Many of the benefits of a four-day workweek overlap, in theory, with the pros of working from home that extend beyond safety during the pandemic, Jansen said. “It’s that ability to have work-life balance, to help save the environment in terms of your commuting and footprint on the Earth.”

Much like remote work, four-day weeks, even if they gained widespread traction, would not likely be available to all workers evenly. There are different models for the shortened week, some of which envision the same output condensed into fewer hours while other simply imagine longer hours spread over fewer days.
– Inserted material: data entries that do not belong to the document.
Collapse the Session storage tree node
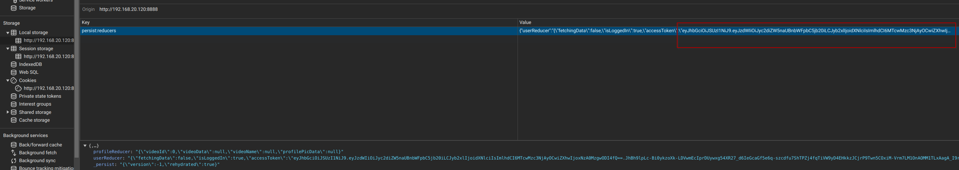The height and width of the screenshot is (170, 959). (x=7, y=49)
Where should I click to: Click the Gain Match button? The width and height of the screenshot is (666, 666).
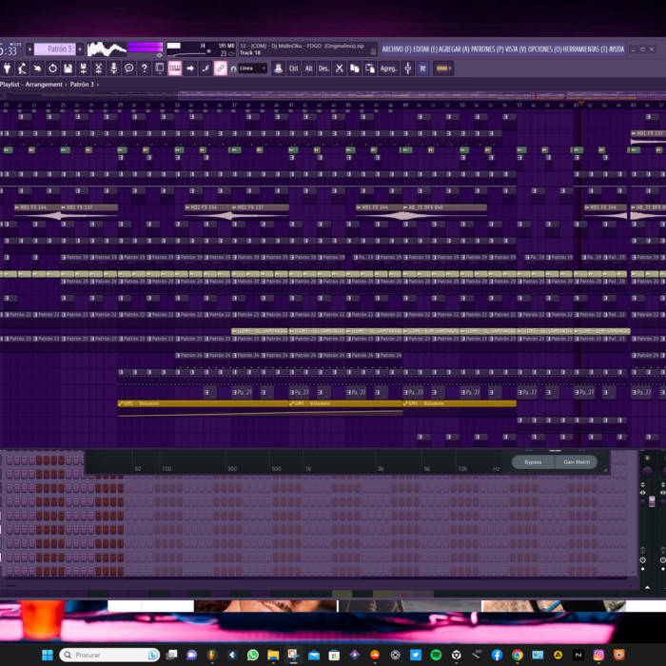tap(577, 461)
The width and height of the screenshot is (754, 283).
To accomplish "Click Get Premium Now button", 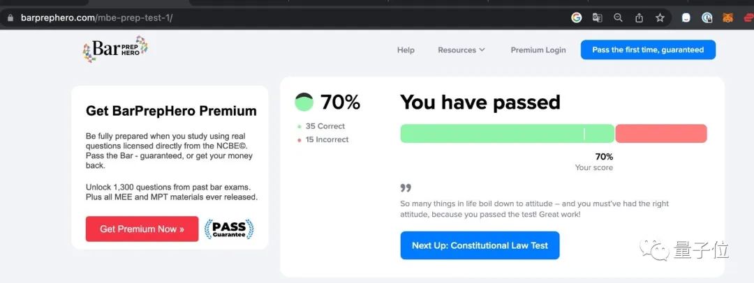I will click(x=142, y=229).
The pandemic has already exacerbated divides between those with professions that can be done remotely and the workers in health care, retail, delivery, food-processing and other sectors who cannot stay home and face elevated risk. The crisis has also amplified inherent inequalities between workers in formal jobs, with set contracts and hours, and those in the gig and informal economy.

The four-day workweek can’t fix these labor “bubbles,” said Jansen. Instead, she said, the three-day weekend would become a “bubble” like remote work, encompassing a growing number of people and professions while excluding others.

Andrew Barnes, a businessman and leading proponent of the four-day workweek in New Zealand, said the model, if implemented, could serve to redress gender imbalances.

Initial studies have shown women worldwide bear the brunt of child care and other domestic responsibilities under lockdowns and work-from-home orders, which exacerbate preexisting dynamics. In contrast, he argued, a four-day workweek could normalize a pattern in which people of all genders split their time more evenly between home and the workplace, removing an entrenched barrier to female professional advancement.

“You’re never going to get women at the top unless you get the guys out of the office,” Barnes said. “It makes it okay [for men] to spend time at home, to look after kids, to have care responsibilities.”

Barnes is the CEO of Perpetual Guardian, New Zealand’s largest estate planning company, and his employees, who were already working four-day weeks before the outbreak, easily transitioned to remote work, he said. They would prefer a mix of office and remote work moving forward, according to surveys he has conducted.

For companies that need to scale back, Barnes urged management to consider switching to four-day weeks, as one fewer day could be a way to reduce office-related costs.

“Pay them what they are worth,” Barnes said. “Not how much time they spend in the office.”